Norfolk County voters first elected Mathews as one of their representatives to the Virginia House of Delegates in 1781, and re-elected him and his fellow delegate Thomas Newton once, before Mathews' first brief gap in his part-time legislative service, in 1783. Beginning in May 1784, Mathews represented Norfolk Borough for several years, before reverting again to Norfolk County in 1797. Fellow members elected him Speaker. Mathews became the first speaker in the present Capitol building in Richmond, remaining as such through the 1793 legislation.

An eminent member of the Norfolk Bar, Mathews also represented Norfolk at the Virginia Ratifying Convention of 1788, which ratified the federal Constitution.
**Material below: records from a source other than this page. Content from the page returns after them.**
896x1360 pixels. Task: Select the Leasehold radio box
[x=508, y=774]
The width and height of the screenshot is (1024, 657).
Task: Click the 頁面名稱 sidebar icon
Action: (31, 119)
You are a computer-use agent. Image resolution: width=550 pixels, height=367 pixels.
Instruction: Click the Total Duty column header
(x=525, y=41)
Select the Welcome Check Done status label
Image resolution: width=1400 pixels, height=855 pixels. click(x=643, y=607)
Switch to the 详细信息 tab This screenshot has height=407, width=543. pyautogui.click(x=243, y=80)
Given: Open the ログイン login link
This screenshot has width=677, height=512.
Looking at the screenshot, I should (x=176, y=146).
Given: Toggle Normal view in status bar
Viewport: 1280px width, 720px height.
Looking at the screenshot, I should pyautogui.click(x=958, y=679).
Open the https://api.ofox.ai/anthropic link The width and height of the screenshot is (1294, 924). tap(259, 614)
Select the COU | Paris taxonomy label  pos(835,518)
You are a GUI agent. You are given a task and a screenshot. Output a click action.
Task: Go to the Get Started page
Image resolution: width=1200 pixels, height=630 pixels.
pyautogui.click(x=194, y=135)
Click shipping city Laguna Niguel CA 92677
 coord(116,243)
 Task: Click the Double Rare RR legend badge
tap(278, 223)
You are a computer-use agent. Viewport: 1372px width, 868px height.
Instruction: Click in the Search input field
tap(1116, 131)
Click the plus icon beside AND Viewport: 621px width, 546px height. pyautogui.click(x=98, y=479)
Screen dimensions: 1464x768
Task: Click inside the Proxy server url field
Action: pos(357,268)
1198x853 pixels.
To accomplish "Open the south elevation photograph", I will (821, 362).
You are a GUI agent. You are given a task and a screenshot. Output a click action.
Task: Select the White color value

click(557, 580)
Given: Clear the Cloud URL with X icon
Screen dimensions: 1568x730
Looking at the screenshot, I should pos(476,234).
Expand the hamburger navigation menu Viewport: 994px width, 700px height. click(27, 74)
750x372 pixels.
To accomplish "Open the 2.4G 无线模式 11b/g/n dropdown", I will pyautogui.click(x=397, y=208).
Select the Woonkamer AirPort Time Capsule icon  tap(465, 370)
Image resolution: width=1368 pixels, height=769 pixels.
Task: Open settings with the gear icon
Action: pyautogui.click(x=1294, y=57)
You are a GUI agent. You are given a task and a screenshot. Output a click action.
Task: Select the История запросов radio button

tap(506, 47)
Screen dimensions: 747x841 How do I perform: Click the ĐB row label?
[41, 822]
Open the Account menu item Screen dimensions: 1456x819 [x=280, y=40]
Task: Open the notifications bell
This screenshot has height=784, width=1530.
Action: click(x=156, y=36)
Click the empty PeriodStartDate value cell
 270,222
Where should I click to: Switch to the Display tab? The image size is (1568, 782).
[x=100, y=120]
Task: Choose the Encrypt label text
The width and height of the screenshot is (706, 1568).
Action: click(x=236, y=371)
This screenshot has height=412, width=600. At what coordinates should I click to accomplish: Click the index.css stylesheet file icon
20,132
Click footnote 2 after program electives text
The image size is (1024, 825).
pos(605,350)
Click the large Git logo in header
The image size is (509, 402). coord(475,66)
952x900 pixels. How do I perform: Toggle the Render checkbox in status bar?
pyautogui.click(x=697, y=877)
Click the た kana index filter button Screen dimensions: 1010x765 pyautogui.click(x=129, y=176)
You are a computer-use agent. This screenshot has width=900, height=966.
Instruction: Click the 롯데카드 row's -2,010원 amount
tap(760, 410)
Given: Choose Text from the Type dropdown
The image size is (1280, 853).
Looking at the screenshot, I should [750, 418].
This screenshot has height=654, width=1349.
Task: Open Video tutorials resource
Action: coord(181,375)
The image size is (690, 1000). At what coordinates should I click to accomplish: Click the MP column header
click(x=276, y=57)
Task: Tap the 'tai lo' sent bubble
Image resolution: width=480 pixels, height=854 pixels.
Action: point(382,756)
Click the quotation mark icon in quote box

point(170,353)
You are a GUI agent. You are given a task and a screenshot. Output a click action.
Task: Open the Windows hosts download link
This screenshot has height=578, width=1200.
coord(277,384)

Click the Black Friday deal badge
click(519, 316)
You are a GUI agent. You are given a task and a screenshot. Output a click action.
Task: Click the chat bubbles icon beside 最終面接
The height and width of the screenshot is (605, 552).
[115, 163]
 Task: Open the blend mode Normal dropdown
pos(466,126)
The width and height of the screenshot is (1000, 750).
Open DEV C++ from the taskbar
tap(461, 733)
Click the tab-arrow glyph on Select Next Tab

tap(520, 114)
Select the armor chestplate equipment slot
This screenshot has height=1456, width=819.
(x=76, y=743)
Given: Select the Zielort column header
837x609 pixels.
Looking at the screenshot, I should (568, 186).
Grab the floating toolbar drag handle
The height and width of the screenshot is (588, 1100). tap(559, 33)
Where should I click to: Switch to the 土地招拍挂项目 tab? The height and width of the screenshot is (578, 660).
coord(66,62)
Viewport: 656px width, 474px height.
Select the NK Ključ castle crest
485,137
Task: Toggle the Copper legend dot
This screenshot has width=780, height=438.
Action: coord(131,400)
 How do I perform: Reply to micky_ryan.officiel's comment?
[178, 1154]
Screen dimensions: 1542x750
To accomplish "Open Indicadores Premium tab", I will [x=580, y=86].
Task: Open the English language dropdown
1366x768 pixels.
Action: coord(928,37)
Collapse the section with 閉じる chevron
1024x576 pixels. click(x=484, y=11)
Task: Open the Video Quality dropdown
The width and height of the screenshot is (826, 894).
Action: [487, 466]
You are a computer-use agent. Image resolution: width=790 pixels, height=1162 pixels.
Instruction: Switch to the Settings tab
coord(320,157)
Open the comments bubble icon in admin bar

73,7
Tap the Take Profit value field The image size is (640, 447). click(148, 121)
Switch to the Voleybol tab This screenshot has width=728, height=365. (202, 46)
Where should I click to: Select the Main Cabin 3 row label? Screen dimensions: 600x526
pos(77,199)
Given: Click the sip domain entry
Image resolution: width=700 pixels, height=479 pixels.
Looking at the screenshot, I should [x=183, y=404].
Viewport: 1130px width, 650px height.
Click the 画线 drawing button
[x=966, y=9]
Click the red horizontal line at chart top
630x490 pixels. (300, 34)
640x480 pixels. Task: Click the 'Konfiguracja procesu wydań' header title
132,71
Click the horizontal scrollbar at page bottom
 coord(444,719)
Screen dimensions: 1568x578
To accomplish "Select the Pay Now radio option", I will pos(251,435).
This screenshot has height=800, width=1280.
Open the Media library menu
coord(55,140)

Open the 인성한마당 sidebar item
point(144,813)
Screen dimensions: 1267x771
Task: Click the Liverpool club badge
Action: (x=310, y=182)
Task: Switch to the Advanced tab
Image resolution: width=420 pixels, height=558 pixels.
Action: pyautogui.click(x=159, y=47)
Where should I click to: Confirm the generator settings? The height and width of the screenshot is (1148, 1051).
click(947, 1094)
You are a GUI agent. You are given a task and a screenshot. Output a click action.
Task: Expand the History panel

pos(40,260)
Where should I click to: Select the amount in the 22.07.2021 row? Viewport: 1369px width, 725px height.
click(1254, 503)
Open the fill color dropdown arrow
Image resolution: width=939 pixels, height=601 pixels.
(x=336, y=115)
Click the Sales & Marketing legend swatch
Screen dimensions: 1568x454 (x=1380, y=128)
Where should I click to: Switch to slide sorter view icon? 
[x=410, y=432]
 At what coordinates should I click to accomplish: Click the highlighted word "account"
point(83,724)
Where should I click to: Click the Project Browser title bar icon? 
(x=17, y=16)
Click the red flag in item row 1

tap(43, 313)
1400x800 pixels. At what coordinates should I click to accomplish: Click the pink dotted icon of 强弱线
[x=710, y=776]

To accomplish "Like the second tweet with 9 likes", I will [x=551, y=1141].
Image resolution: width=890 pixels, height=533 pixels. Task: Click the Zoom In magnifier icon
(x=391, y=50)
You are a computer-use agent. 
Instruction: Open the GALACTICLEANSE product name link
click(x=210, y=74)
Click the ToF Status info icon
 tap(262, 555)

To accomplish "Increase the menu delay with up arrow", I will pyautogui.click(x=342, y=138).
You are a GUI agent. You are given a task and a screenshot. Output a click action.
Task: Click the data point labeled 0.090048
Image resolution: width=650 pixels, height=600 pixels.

A candidate for the governor of Virginia, Mathews withdrew his nomination.
He was a mason, and in 1790 was elected Grand Master of the Grand Lodge of Virginia. He served as grand master until 1793, at which point the office was passed to John Marshall.

Death and legacy

Mathews died in Norfolk borough on February 20, 1812 and was buried at St. Paul's Churchyard. A portrait of him by Mrs. William Hodges Mann Jr. hands in the courthouse in Mathews.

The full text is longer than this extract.